2026-06-19 –, D0206 (capacity 154)
Container images get signed and verified. AI models almost never do. A poisoned checkpoint can run arbitrary code at deserialization, yet Kubernetes clusters treat model weights as trusted blobs. The tooling to change this reached v1.0 in 2025.
This talk walks through a practical enforcement pipeline for model trust on Kubernetes using three open source tools: Sigstore model signing (OMS v1.0) to sign model artifacts, the Sigstore Model Validation Operator for admission time verification, and Kyverno policies to block workloads referencing unsigned models. We trace the lifecycle: signing in CI, recording in Rekor, and blocking a tampered checkpoint at deploy time.
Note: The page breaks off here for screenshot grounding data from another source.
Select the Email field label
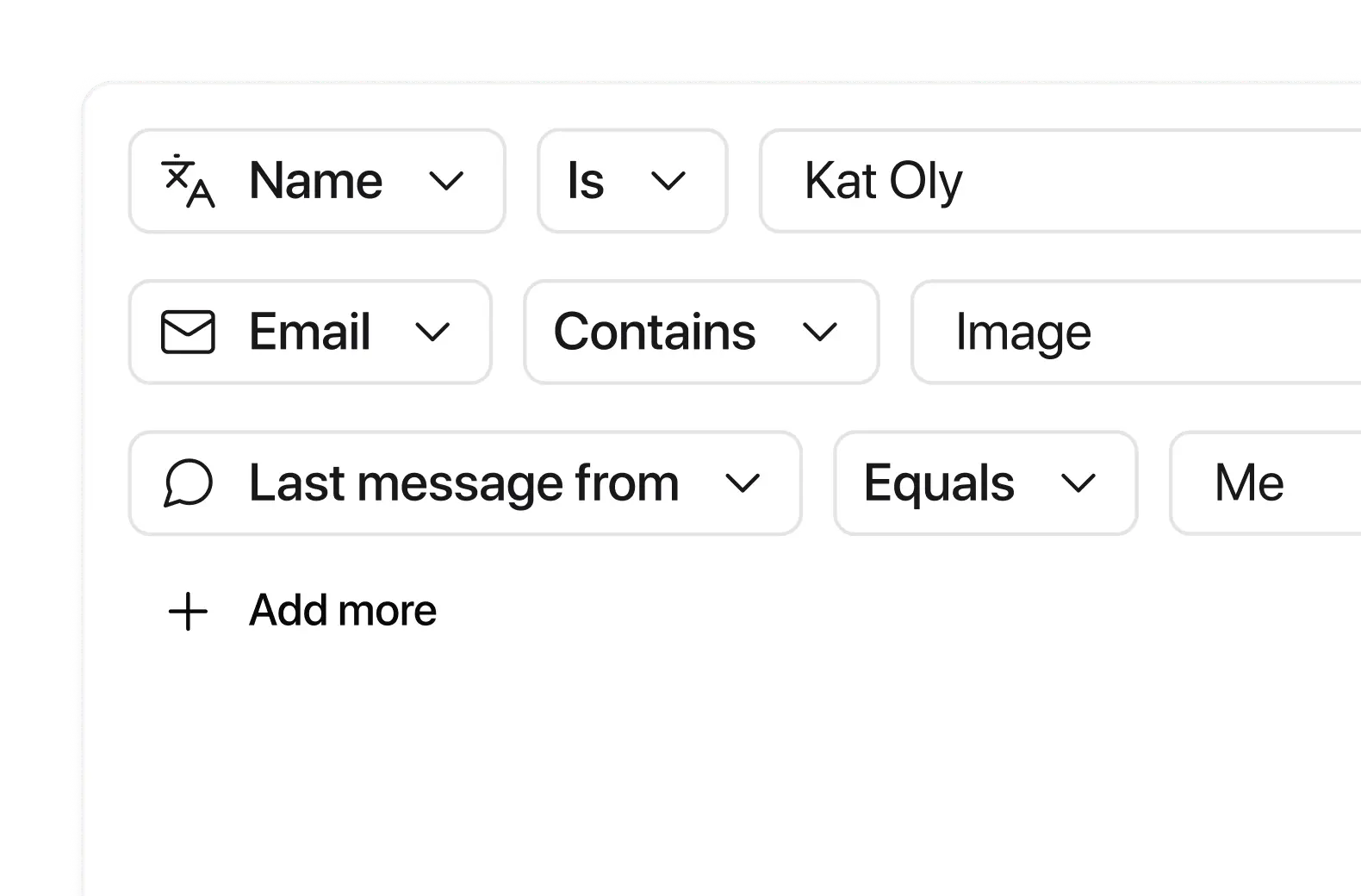Screen dimensions: 1361x896 [309, 333]
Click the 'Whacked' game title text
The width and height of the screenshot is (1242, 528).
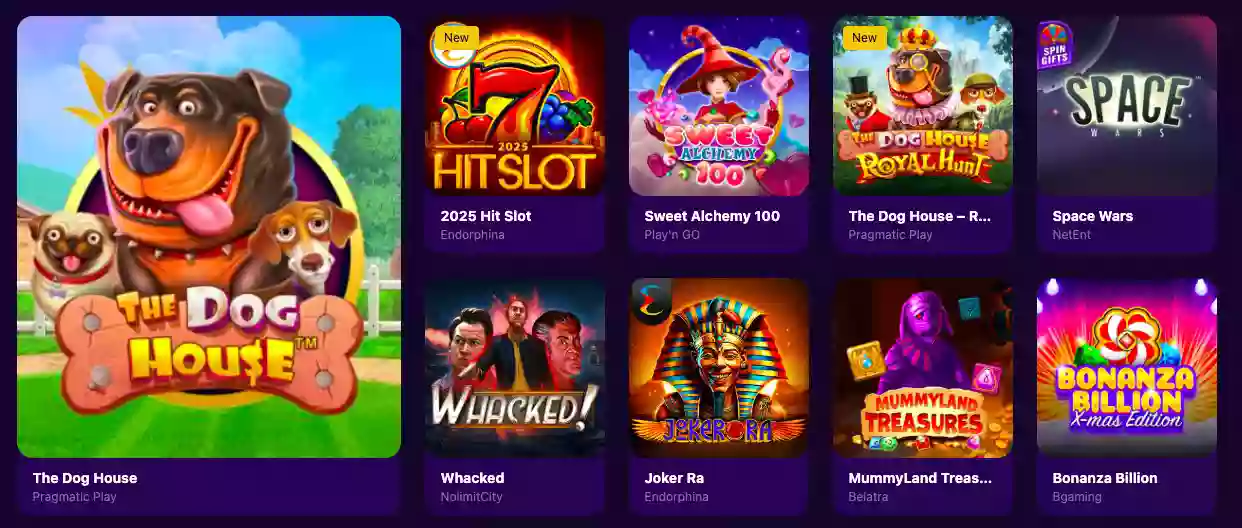[x=472, y=478]
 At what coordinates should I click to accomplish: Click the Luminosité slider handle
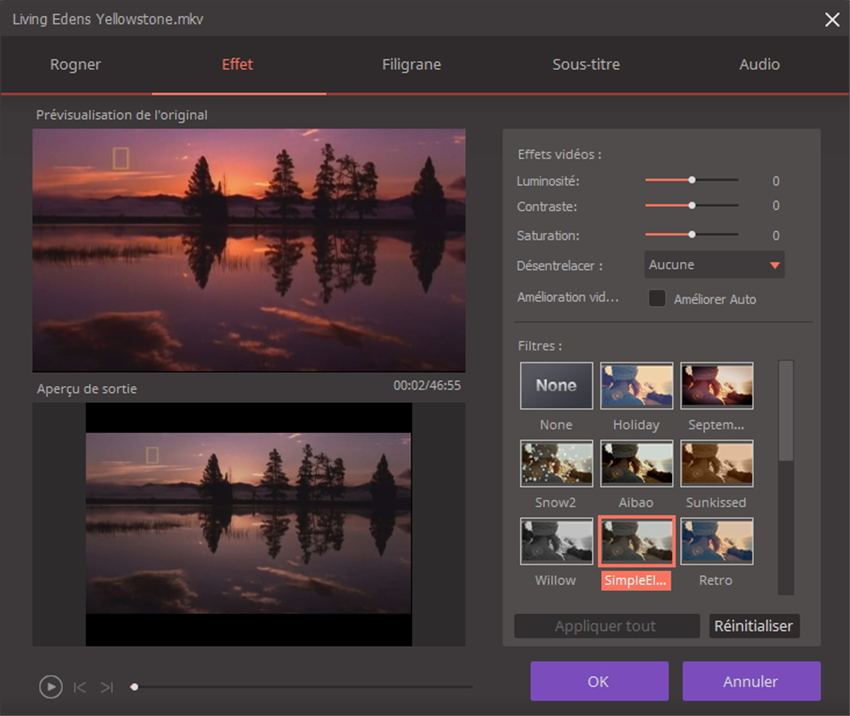point(691,180)
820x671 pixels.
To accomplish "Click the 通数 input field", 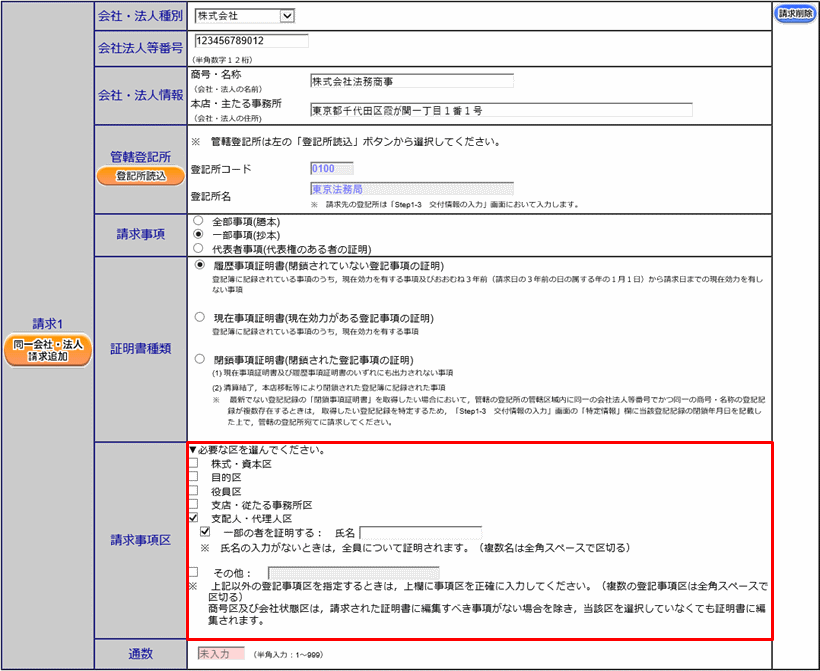I will tap(221, 654).
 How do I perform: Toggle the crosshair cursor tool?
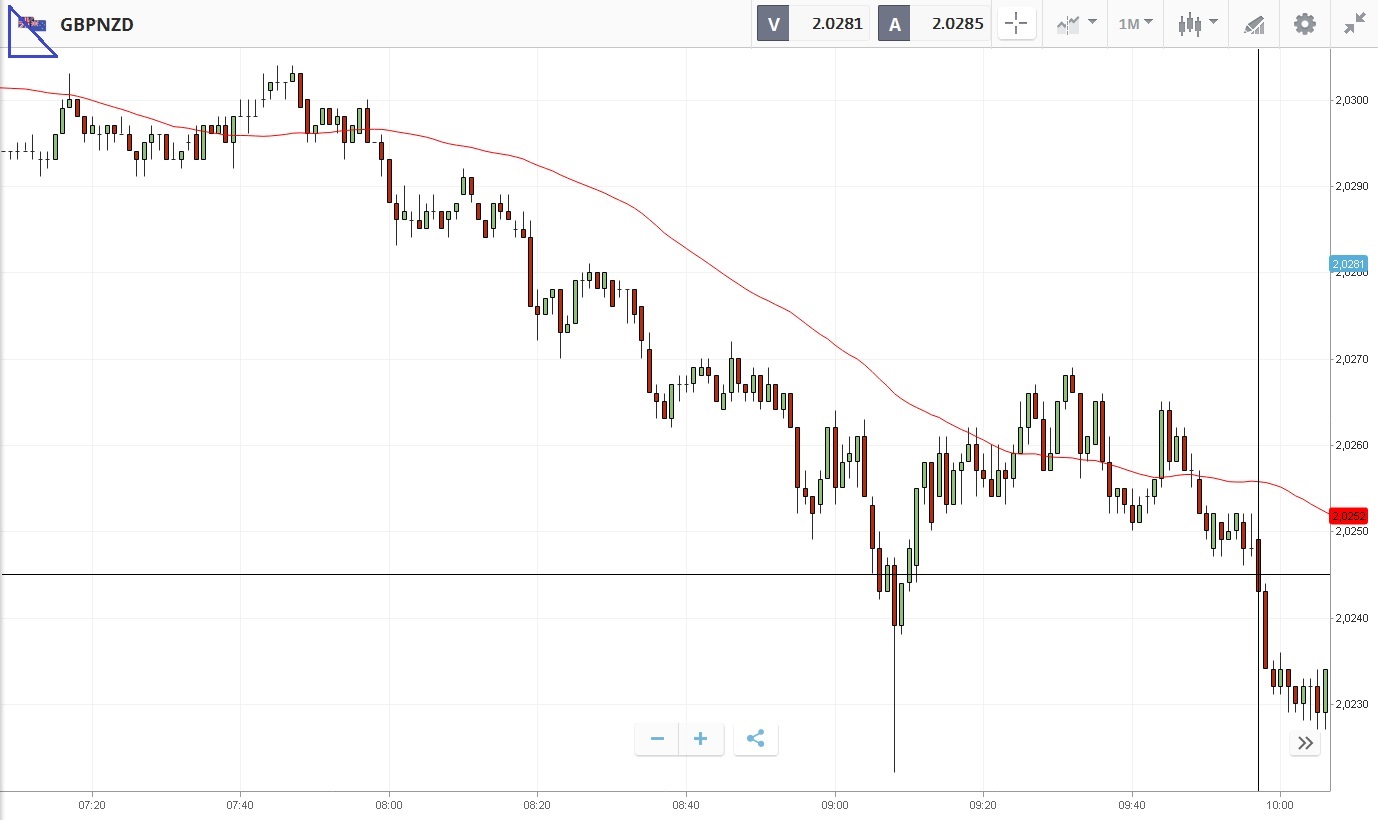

We also cover what still breaks: verification with quantized and adapter merged models, hashing instability across formats, and where AIBOM metadata fits into the attestation chain. A live demo signs, deploys, and blocks an unsigned model on a running cluster.
Ayushi is an Associate Software Engineer at Red Hat, specializing in AI, python, and open source. With over 2 years of experience, she has worked on rule writing, log analysis, and proactive issue resolution. She is a mentor and public speaker, frequently sharing insights on open source, AI advancements, and career growth in tech. Passionate about scalable automation and AI-driven support systems, she strives to bridge the gap between engineering efficiency and real-world problem-solving.
Rahul Sharma is a Senior Software Engineer at Red Hat with over six years of experience building Python systems for cloud-native infrastructure. He specializes in rule-driven diagnostics across Linux and Kubernetes. His work focuses on deterministic, testable architectures on real-world data and integrating LLM components into infrastructure software with strong evaluation and guardrails. His talks draw from production lessons and practical patterns for building systems that scale reliably.